Rewrite the records from the line with "Task: Click the Limited" up to and including the line with "Action: click(988, 50)", replacing "icon" with "button" and changing nothing else.
Start of GIVEN INFORMATION
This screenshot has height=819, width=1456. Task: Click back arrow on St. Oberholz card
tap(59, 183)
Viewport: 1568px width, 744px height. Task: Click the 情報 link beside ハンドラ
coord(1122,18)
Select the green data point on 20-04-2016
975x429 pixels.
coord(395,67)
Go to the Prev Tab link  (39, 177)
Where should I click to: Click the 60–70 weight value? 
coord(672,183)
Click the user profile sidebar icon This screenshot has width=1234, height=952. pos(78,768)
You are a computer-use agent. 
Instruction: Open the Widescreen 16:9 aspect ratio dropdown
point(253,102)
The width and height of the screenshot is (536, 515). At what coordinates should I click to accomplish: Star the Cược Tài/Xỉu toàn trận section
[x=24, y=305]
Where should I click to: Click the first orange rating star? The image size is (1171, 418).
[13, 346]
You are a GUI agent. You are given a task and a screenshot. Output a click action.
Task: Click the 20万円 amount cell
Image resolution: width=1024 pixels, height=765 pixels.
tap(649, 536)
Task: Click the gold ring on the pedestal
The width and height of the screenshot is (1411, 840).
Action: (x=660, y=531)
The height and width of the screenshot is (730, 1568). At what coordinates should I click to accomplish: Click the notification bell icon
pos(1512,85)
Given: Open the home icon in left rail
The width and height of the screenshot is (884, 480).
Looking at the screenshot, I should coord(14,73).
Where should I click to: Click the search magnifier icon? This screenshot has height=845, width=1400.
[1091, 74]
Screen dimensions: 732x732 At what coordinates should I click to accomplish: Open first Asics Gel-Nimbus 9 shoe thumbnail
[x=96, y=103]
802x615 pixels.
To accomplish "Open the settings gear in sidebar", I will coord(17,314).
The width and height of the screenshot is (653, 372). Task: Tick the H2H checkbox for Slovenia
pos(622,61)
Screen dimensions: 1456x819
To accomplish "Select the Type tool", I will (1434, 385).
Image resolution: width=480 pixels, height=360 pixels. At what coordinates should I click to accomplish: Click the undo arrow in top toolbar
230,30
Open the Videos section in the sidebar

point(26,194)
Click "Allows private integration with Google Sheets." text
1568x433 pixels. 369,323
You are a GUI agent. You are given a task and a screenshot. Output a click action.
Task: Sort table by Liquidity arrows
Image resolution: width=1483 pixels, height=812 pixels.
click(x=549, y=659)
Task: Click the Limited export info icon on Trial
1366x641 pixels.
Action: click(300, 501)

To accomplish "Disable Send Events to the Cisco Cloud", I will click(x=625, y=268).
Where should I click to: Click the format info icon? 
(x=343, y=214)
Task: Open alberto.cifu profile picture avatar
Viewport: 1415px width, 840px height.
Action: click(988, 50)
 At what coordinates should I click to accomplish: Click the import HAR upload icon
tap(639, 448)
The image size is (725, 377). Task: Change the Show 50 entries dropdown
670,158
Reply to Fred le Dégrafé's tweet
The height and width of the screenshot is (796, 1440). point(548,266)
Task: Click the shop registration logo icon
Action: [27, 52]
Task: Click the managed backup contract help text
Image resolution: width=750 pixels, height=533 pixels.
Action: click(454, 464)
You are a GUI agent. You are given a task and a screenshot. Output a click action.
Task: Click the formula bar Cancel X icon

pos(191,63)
End of GIVEN INFORMATION
ANSWER TO THE PROBLEM =>
Task: Click the Limited export info button on Trial
1366x641 pixels.
Action: click(300, 501)

To accomplish "Disable Send Events to the Cisco Cloud", I will click(x=625, y=268).
Where should I click to: Click the format info button? 
(x=343, y=214)
Task: Open alberto.cifu profile picture avatar
Viewport: 1415px width, 840px height.
Action: click(988, 50)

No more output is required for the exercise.